従って、「雇調金はいたずらに無駄な雇用を温存する」「いわゆるゾンビ企業の延命に手を貸している」などと批判するよりも、むしろ雇調金によって雇用失業情勢の最も厳しい時期を後ろに分散化させるとともに、雇用失業情勢が少し落ち着いた状態で、円滑な再就職を促進する効果を持つという前向きの効果として捉えることが適当である。この点は、雇調金の効果として、これまであまり強調されてこなかったが、重要な役割として強調されてもよいと考える――。

雇用調整助成金、失業率上昇抑制に効果

 さらに、この指摘を裏付けるのが、次の試算結果だ。

  • 雇調金のマクロ的効果試算については、リーマン・ショック時に雇調金がなければ最多離職想定で 50万人程度、 緩やか離職でも40万人程度、それぞれ完全失業者数が増加した可能性が示されている。
  • 完全失業率に換算すると、リーマン・ショックにおいて最大5.4%(平成 21年7~9月期)にとどまった失業率が、助成金の活用がなければ6%台にまで上昇した可能性も示されている。

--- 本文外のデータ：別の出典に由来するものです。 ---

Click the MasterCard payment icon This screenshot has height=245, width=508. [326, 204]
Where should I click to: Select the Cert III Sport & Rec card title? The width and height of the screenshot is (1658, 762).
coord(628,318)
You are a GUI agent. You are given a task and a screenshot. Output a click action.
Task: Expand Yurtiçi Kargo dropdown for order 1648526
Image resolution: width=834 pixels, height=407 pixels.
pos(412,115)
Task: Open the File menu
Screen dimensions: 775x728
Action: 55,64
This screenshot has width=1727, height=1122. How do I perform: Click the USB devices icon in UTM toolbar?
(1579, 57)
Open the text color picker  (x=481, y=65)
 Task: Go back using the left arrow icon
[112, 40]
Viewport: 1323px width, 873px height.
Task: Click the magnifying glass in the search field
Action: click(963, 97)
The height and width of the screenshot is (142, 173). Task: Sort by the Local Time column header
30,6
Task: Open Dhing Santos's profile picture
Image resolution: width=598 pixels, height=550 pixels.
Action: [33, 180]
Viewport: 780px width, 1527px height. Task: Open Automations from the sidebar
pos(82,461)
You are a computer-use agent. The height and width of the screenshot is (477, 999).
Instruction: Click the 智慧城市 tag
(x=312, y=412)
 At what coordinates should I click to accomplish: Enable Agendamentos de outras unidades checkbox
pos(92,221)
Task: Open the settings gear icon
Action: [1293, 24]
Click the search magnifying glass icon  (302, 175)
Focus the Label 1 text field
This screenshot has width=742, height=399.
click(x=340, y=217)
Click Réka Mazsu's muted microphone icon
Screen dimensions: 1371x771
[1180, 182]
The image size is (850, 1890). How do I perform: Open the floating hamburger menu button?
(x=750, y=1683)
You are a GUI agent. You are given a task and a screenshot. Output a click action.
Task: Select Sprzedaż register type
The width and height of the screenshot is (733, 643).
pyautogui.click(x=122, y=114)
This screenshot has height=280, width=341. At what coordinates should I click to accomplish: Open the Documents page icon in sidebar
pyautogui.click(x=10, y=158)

 つまり、雇用調整助成金は失業率の上昇をかなり抑える効果を持っていると指摘しているのだ。

 また、報告書では、「パート・アルバイトも雇用調整助成金対象とした事業所」と「正社員のみ対象とした事業所」との比較をしたところ、

  • パートトタイム労働者を給付対象としている事業所は、そうでない事業所と比較して、全員を対象にしている事業所が多く、助成金の実施によってパートタイム労働者の中の選別は行われていなかった。
  • パート・アルバイトも雇調金の対象とした事業所においては、ベテラン社員が助成の対象となっている傾向がみられ、特に基幹的な業務を担う正社員以外の労働者が助成金の対象として優先されていた。
  • 助成金をきっかけにキャリアアップのための教育訓練がなされている。
  • 助成の対象となった正社員以外の労働者は、新しく雇用される正社員以外の労働者では置き換えることができない高度な人材だった。
  • など、人材開発にもつながっていたことが確かめられていたのである。

 さて、これらの結果を、どうみるか?

 私はこの結果こそが、「経営者の意地」だと理解している。

 つまり、雇用調整助成金を単なる延命に使う企業が存在する可能性は否定できない。だが、そういったネガティブな結果を基に、「ゾンビ企業の延命の手助けをするな!」といった、いわばイメージで、救える企業を救わないのは、結果的に日本の土台を壊してしまうのではないか。